▶ [SUPPLIED PASSAGE]:
There is a part of your mind, known as the subconscious, which is designed for one single purpose – to keep you safe. This part of your mind has been trained to identify what is benign and what is dangerous. Not only is this ‘early warning system’ embedded in our genes, reinforcement conditioning takes place in childhood. Perhaps when you wandered too far from your parents and were reprimanded. Or maybe you were chastised because you stood to close to edge of a cliff, talked to a stranger or touched a hot stove. Whatever your experience, you learned what was safe and what was dangerous, even if it wasn’t. The fear from those warnings stuck like glue.

And that’s the problem – the conditioning, the learning, the programming may be a little out of whack with reality. The truth is that what you picked up and internalized on the meandering path to adulthood probably goes like this: “If it’s familiar and comfortable, it’s good. If it’s unfamiliar, it’s bad. So trust the things you know.”

This presents a bit of a challenge, especially when you realize that fear of the unknown refers to fears that are based on absolutely nothing. In fact, fear of the unknown is about the future – a projection into the future – based on circumstances that you’ve encountered in the past. Since the world is changing with lightening speed, it isn’t logical that the future will be like the past unless – you make it so.

It’s important that you realize and internalize the knowledge that fear of the unknown is based on past experiences, not on those things that you have not yet encountered. If you accept this truth, you will know that the fear of the unknown is based on a lie – a false perception. It’s based on what has been – not what will or can be. In others words, you need to get real to be free.

The good news is that you can manage your fear by learning to manage your mind. You can actually overcome this fear through – believe it or not – rational thinking. When you steadfastly choose to confront and examine your fears, you can almost always resolve them or at the least ameliorate their hold over you.

According to neuroscientist Gregory Berns, the deeply ingrained biological aversion to ambiguity comes straight from the fear of the unknown. In his book “Iconoclast,” Berns shows that fear, this limiter of potential and creativity, can be held in check. How? By learning to convert ambiguity into risk by reappraisal. It is when we reappraise that we can view ambiguity as an opportunity for gaining knowledge, and it is by gathering information and learning that we are able to see possibility instead of doom. This requires a shift in your thinking about the future.

Here are several tips on how to mute the fear of the unknown:

  • If you are feeling fear, there is some sort of risk involved with what you are doing or desire to do. Your job is to convert ambiguity into risk by defining specific goals for the future. That’s the way to harness your stress and convert it into positive energy and opportunity.
  • List two specific short-term and two long-term goals you would like to accomplish during this New Year. Do something out of your comfort zone, something you’ve only dreamed of doing. Break your routine.
  • Write down the risks involved with pursuing your goals.
  • Learn, learn and learn some more! Learn everything you can about the circumstances, the arena in which you will be involved. Learn about the people with whom you will be dealing with. Study the niche you want to fill. Learn about the stock market. Learn about your competitors. Learning always reduces fear.
  • Trust yourself! Once you have learned what you need, you can make an informed decision. If you can handle the risk, take it, let go and trust yourself.
  • Reach out! You aren’t the first or the last to fear the unknown. Seek advice. Ask for help from someone who has been down the same or similar road as you. Others have overcome their fear and achieved success. Learn from them.
  • Fear of the unknown is the best opportunity you will ever have to discover something new. Perhaps it’s time to reflect on the words of the Roman Emperor and stoic philosopher, Marcus Aurelius (ad 161-180): ” If you are distressed by anything external, the pain is not due to the thing itself, but to your estimate of it; and this you have the power to revoke at any moment.”

Make the unknown, known – and have a great year!

▶ [LIST OF TASKS]:
1 – Set down the words of the passage on fear of the unknown from "Here are several" to "pursuing your goals.", unchanged.
2 – In the passage on fear of the unknown, what does Gregory Berns say ambiguity can be converted into, and by what means?

▶ [LISTED RECORDS]:
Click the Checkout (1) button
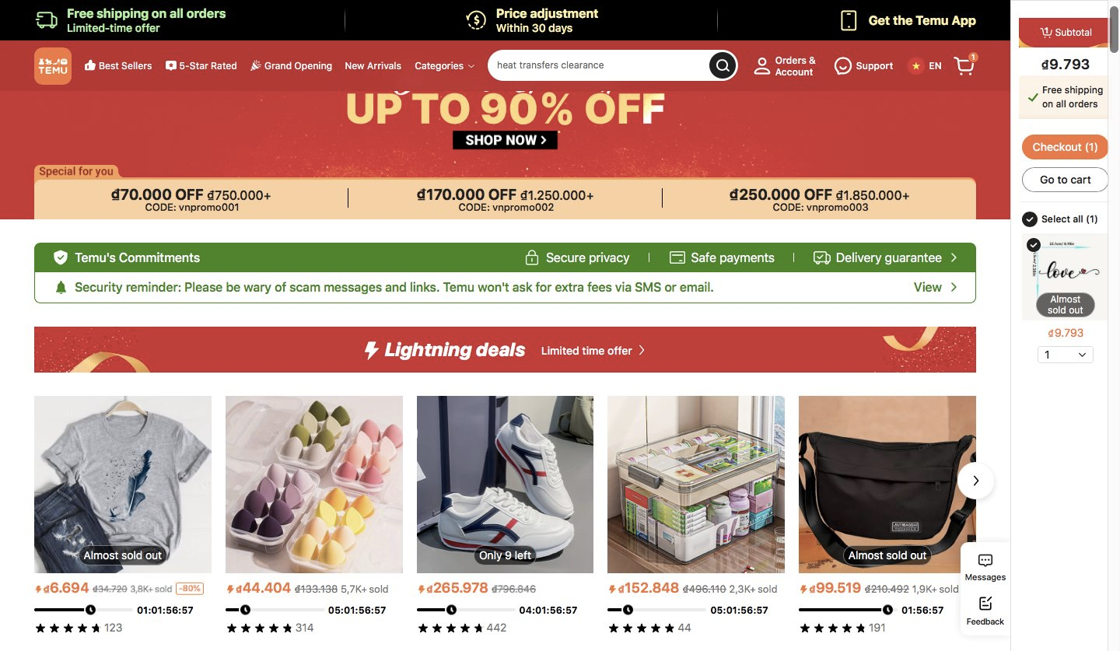 click(x=1065, y=147)
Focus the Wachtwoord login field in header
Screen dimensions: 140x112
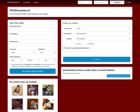(101, 2)
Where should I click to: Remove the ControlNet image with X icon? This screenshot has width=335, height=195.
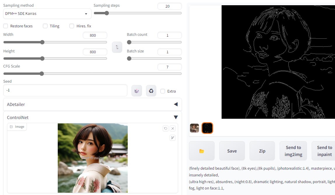pyautogui.click(x=173, y=128)
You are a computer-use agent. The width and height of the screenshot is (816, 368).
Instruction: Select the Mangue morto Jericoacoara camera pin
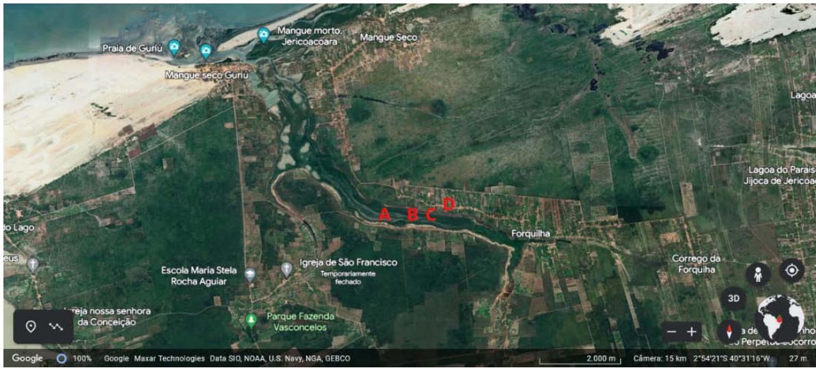(x=263, y=35)
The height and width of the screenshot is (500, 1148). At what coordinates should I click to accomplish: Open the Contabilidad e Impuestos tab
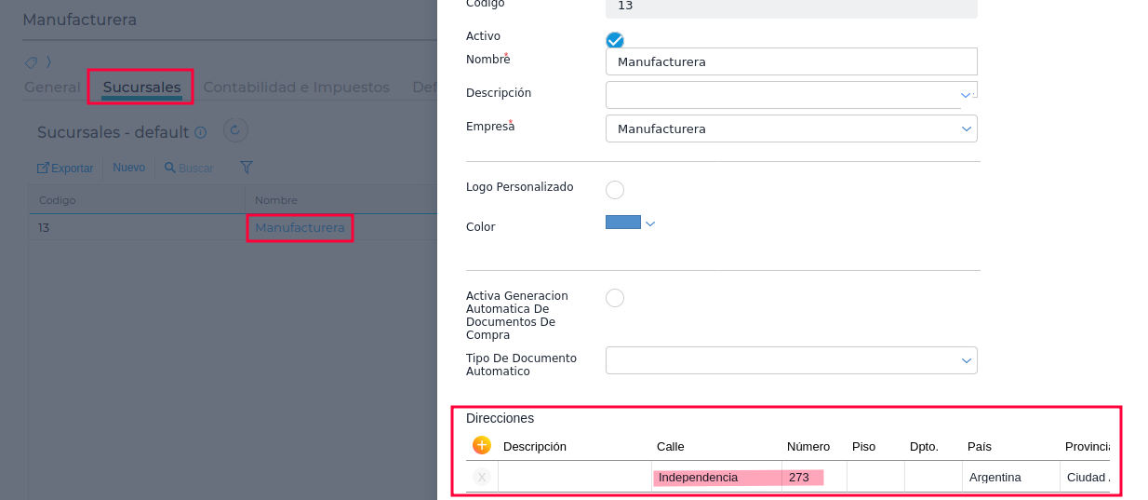point(296,88)
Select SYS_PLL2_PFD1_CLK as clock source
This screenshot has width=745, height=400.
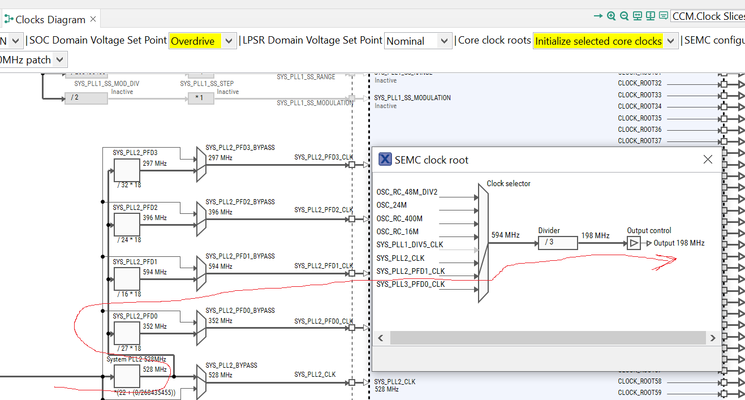[410, 271]
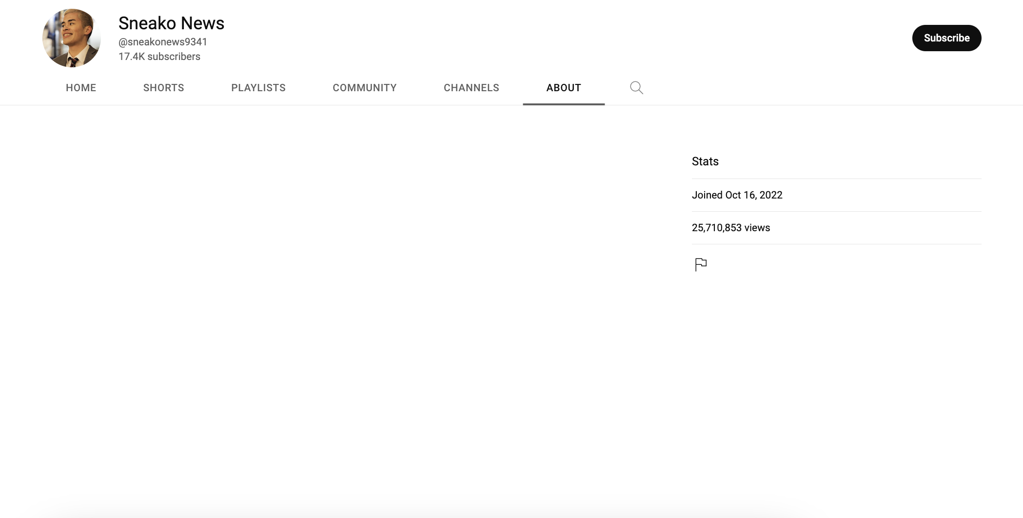Screen dimensions: 1023x518
Task: Tap the search icon beside the About tab
Action: click(636, 88)
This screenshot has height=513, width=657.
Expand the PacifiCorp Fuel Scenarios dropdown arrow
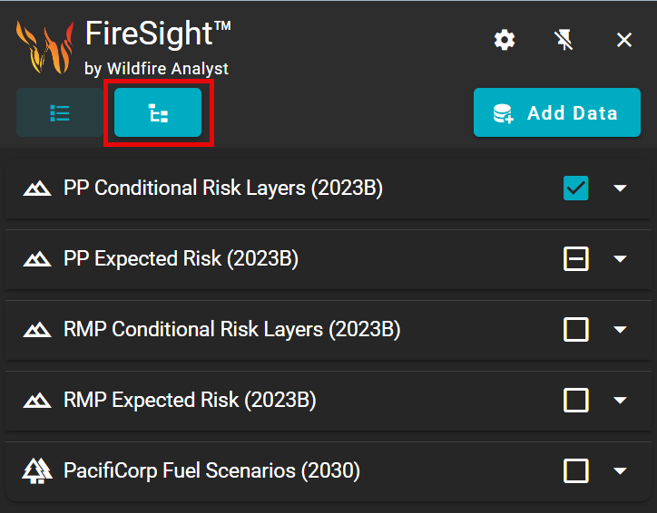coord(621,471)
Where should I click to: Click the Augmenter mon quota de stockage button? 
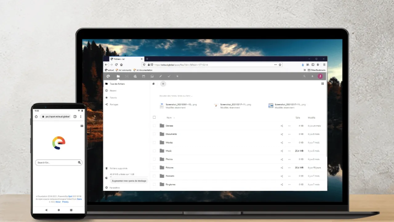[x=129, y=181]
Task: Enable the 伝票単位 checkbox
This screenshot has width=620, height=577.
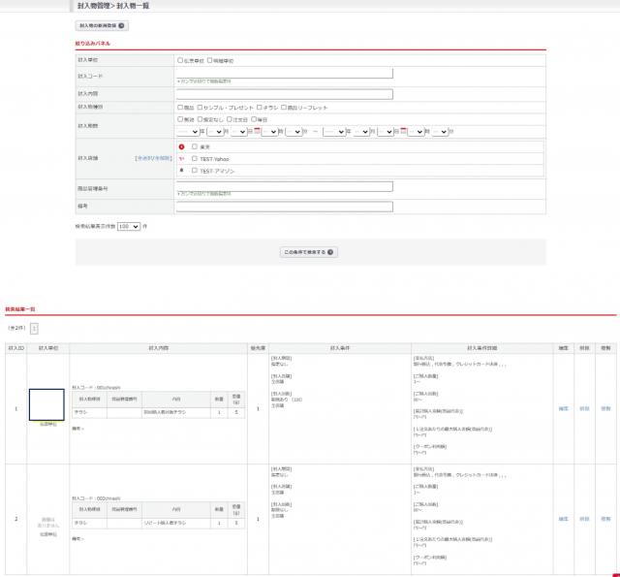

▶ [ACTIVITY ANSWERS]:
1 –
Here are several tips on how to mute the fear of the unknown:

  • If you are feeling fear, there is some sort of risk involved with what you are doing or desire to do. Your job is to convert ambiguity into risk by defining specific goals for the future. That’s the way to harness your stress and convert it into positive energy and opportunity.
  • List two specific short-term and two long-term goals you would like to accomplish during this New Year. Do something out of your comfort zone, something you’ve only dreamed of doing. Break your routine.
  • Write down the risks involved with pursuing your goals.

2 – Into risk, by reappraisal.